»»

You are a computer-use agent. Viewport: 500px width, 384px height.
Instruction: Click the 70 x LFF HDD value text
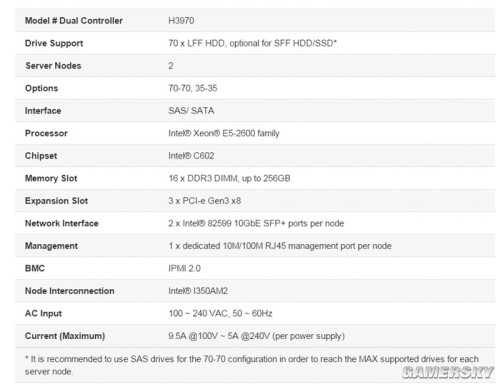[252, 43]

««
»»

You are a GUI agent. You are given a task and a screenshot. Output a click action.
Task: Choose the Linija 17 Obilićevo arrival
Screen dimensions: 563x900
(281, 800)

««
»»

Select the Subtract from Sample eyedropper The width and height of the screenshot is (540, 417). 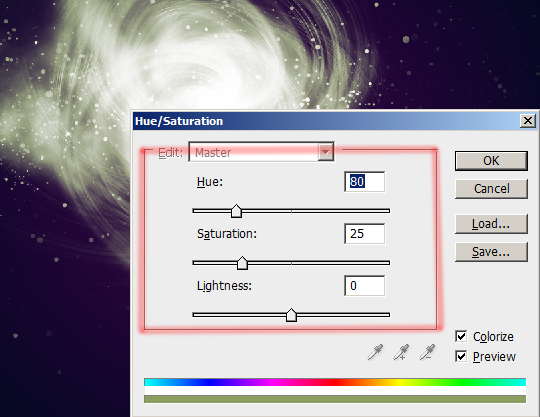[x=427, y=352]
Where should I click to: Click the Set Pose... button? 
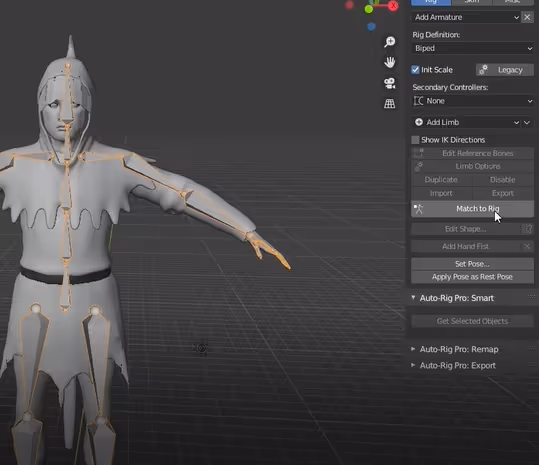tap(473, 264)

««

* _TASK_:
All lines in the listing above with the string "agent" should be returned.

* _TASK RESPONSE_:
You are a computer-use agent. Viewport: 500px width, 384px height.
You are a GUI agent. You are given a task and a screenshot. Output a click action.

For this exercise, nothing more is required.